There is a heaven concept, but no hell. Judaism focuses strongly on the here and now - THIS world is the world of 'action'. In the world-to-come, we don't 'do' but only exist. I can talk about 'end of time' ideas, but none of them, in Judaism, is doctrinal. Some Jews believe and some don't (and think we live this life, die and that's it - we 'survive' only in the memories of our loved ones) and that doesn't matter to any of the major movements within Judaism.
The orthodox and ultra-orthodox are perhaps more likely to believe in, teach, and talk about 'the world to come', and it shows up in the liturgy and in commentaries and so forth - but it is not a major topic for most people today.

The default position for Judaism is that there is no original sin, no 'sin nature', and nothing to be saved FROM. That pretty much takes care of all the reasons we would have to make 'the world to come' something to be concerned about.

That said - naturally enough, what 'heaven' actually IS, is not very well defined. Basically, it is 'God's thing' and God is both just and merciful, and God is also trustworthy, so why not just trust that God will take care of things?

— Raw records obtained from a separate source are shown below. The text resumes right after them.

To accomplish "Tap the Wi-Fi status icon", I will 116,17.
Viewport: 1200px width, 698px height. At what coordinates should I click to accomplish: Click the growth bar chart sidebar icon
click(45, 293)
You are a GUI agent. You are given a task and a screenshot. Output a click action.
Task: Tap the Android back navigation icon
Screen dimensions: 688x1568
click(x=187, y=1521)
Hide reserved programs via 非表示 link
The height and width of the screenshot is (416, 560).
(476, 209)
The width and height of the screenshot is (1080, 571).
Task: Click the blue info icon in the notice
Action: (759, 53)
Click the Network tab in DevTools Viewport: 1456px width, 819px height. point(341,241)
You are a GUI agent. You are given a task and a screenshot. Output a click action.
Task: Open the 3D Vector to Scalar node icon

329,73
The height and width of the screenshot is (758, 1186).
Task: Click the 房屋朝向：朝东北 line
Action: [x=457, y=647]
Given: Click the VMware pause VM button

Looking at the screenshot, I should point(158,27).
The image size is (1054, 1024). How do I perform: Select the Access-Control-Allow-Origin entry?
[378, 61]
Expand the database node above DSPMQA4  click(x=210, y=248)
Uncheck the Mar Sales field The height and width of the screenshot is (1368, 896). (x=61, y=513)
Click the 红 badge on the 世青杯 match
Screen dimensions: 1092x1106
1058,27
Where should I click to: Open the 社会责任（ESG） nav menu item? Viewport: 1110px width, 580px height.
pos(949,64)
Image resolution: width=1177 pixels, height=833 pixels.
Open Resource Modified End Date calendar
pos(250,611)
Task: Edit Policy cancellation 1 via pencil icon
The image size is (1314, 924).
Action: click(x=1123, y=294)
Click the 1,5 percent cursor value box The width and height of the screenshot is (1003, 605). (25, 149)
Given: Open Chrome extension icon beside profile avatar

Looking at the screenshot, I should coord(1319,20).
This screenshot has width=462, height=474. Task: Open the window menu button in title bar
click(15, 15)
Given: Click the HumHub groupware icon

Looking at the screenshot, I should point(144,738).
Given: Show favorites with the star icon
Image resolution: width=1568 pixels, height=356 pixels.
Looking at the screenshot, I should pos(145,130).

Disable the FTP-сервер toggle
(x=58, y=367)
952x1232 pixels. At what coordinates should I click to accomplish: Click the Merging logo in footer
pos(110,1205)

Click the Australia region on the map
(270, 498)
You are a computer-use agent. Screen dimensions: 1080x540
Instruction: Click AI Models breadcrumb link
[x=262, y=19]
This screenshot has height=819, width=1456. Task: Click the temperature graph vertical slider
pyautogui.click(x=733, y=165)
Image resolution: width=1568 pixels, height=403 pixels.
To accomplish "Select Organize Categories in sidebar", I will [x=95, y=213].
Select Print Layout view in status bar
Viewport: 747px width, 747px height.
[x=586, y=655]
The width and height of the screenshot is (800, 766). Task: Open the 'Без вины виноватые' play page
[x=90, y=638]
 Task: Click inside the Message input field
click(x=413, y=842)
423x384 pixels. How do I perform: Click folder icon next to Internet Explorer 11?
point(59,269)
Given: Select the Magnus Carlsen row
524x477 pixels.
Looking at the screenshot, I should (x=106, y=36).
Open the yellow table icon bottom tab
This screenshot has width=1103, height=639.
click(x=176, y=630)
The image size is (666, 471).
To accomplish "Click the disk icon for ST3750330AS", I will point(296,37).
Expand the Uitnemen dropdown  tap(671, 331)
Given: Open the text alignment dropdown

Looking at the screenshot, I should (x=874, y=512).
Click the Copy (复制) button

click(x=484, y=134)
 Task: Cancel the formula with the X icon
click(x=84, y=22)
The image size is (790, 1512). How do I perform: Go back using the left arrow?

Resurrection of the dead - an idea which began within Second Temple Judaism among the Pharisaic movement - is a key hallmark of 'afterlife' belief. If you read the Hebrew Bible's earlier parts, there seems to be no real idea of any sort of afterlife. This is an idea that really shows up and gets developed after the exile in Babylon. A key difference between the Jewish idea of the soul, resurrection and the afterlife and the Greek/Roman view of the same topics, is that for Judaism, the soul is not something really separate from our bodies, and the soul is NOT 'immortal' in and of itself. We are not a body 'with' a soul, we are a single entity - an embodied soul, if you will - and at death, the soul part returns to God (and does not retain its separate identity. God's gift to us is this little piece of 'divinity' - a spark of God, so to speak.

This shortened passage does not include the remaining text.